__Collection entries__
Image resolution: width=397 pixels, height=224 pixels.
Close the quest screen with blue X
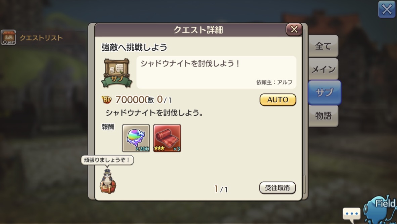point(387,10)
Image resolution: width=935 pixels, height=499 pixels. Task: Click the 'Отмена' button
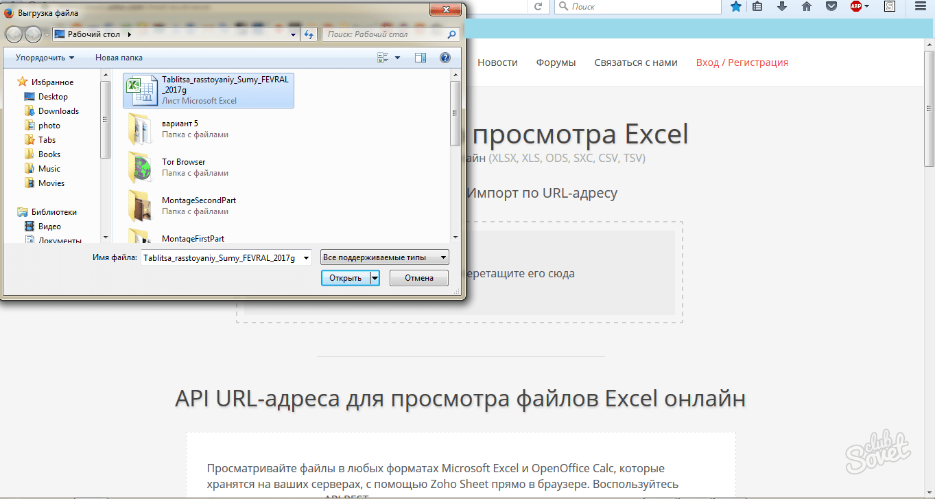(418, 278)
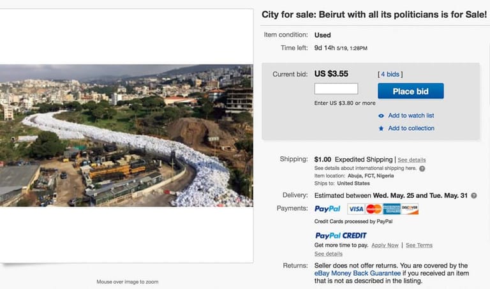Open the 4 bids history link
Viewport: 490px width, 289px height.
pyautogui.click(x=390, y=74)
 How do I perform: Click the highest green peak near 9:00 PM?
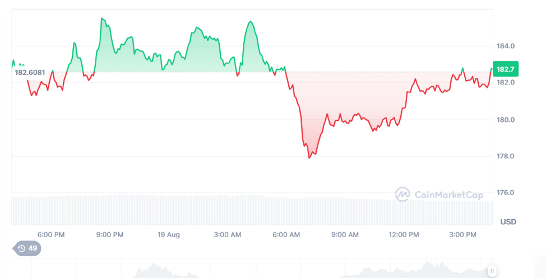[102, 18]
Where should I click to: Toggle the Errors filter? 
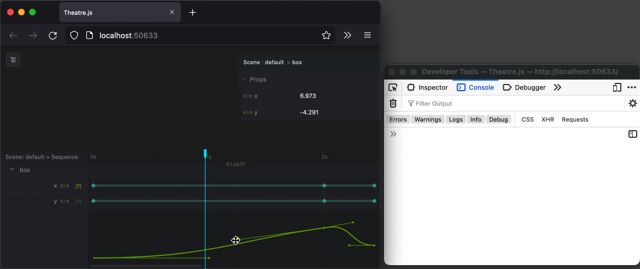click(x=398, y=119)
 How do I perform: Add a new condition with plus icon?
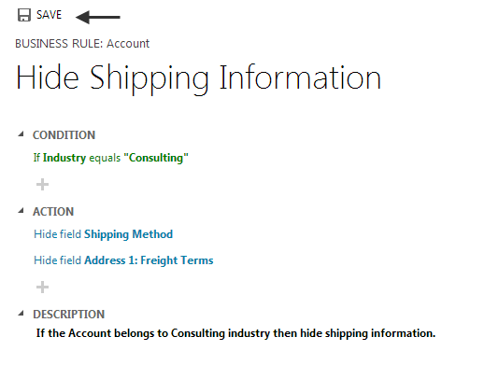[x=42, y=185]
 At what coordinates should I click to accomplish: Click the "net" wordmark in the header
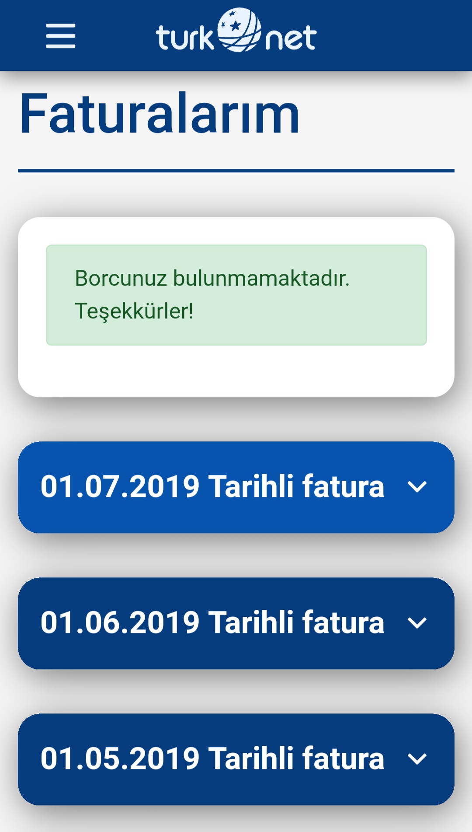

__Work task__
Please transcribe all of the entries exactly and omit any picture they hold.

__Answer for the task__
Image resolution: width=397 pixels, height=224 pixels.
Close the quest screen with blue X
point(387,10)
Image resolution: width=935 pixels, height=499 pixels. Task: Click the 'Отмена' button
(418, 278)
Open the 4 bids history link
Viewport: 490px width, 289px height.
pyautogui.click(x=390, y=74)
 How do I perform: Click the highest green peak near 9:00 PM?
[102, 18]
Where should I click to: Toggle the Errors filter? 
click(x=398, y=119)
 How do I perform: Add a new condition with plus icon?
[x=42, y=185]
 At what coordinates should I click to accomplish: Click the "net" wordmark in the header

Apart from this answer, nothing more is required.